When I was a child, my grandpa had to live with us. It was hard on my mom, I'm sure...but we all just did it. Are you going to be ready when it's YOUR TURN? You talk about SS...but are YOU ready to open up your home for Grandpa or Grandma? Are you?
You talk about society being so bad because of the Boomers. So? STOP going to the movies, STOP buying your kids (if you're old enough to have them...) the violent video games. STOP watching the sitcoms that promote both of these and stop buying from their advertisers! YOU have the power.....DO IT!!!!
DO NOT HAVE CHILDREN until you can afford to have your wife stay home and be a mom. NO MORE daycare! Suck it up, don't drive those expensive cars until you can afford them, don't ask your parents for help w/the down payment on your homes...just DO IT yourself!
Don't complain about everything we've done. Good grief, we've all made mistakes, as will you. Remember the Golden Rule? Careful what you're saying...your kids are listening.
You talk about Clinton, etal? Huh...so do we. We can't stand him. So? Go out and work your be-hinds off, electing GOOD AND HONEST people! RUN FOR OFFICE YOURSELF! YOU have the power! DO something with it!
How many of you Californians on this thread saw the thread where the flag at the Reagan Ranch was desecrated? If you can't find it, FRmail me, I'll find it and post it here. My point is, YOU kids are young. YOU call up there and ask if you can PLEASE help guard that ranch and that flag. GET INVOLVED! YOU HAVE THE POWER!
Bad books? Liberal books? WRITE SOME GOOD ONES!!!!
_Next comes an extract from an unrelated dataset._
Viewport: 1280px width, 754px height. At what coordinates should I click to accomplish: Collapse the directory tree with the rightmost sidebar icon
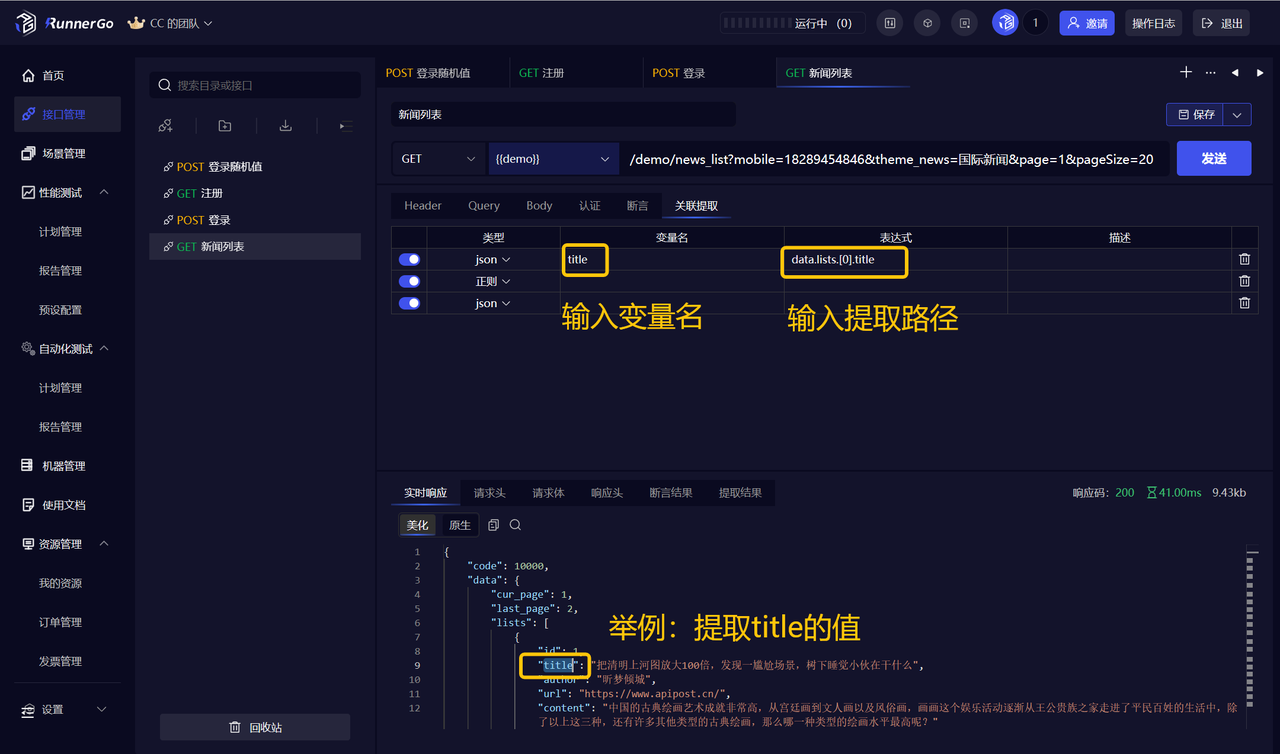point(343,126)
I saw one of you kids, on one of these threads, say something about computers...and you were advising your buds to NOT buy their parents a computer because they'd be constantly asking you for help. Darn good thing your parents didn't feel the same way about YOU when you were a little kid.
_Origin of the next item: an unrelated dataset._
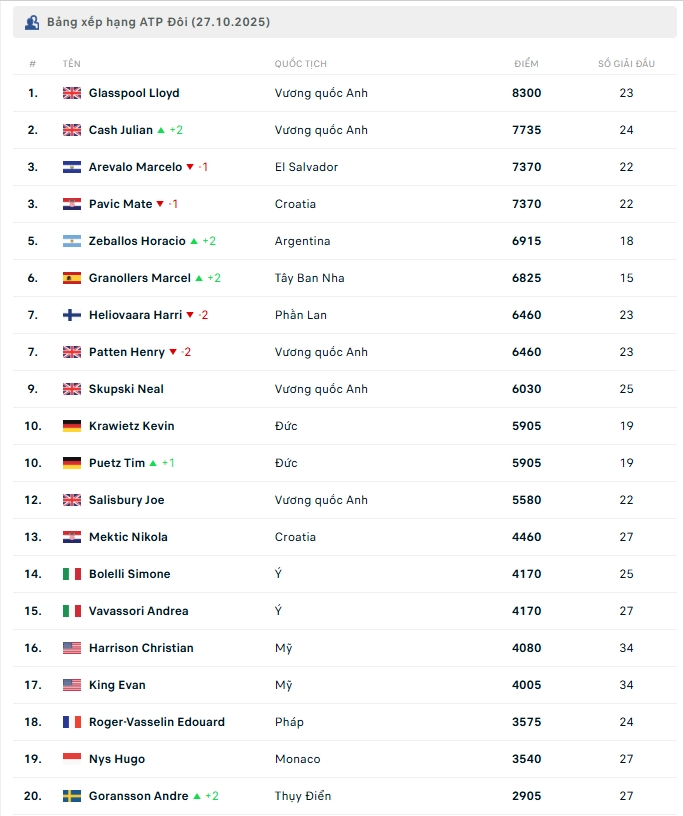Image resolution: width=683 pixels, height=816 pixels.
Task: Open Harrison Christian's profile link
Action: tap(139, 648)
And......one last thing. You refer to yourselves as Reagan GenXers (or something like that). Well....that's nice. That's real nice. Were you BORN when he was in power? Just born? WHO elected him? Your generation or ours? Have you even READ his autobiography? You'd be ashamed of your attitude if you did. Am I right or wrong?
So? Shall we all drop this continual bashing? Can we ALL band together AS CONSERVATIVE AMERICANS and win this WOT? This war on society?
I DARE YOU!!!!!!
They are not. 1964 has always been the last year they assign to the baby boom generation. I was born in '58 and have siblings born in early '60s so am aware of when the cutoff has always been.
Like others, I find it absurd to lump people in a category like that and say one despises "them".
That's odd. I was born in '58 and all of those are the hallmarks of my youth! I do find it odd to be categorized--always have--as a baby boomer along with those old enough to fight in the war.
I have no idea I disliked you; thanks for that information.
In fact my first 45 was by The Beatles. I still have it. ("I'm Happy Just to Dance With you" + "I'll Cry Instead")
Americans are not all the same and neither are all "Republicans" or "Democrats". Sounds like a rehash of "new study reveals men and women are different".
My mom told me to keep o9n working to pay fica so she'd keep getting her checks.
There's a whole lotta paintin' goin' on heah...
LOL
No, comments have been made about boomers, period. No qualifiers added.
But as I said, don't let the facts get in your way.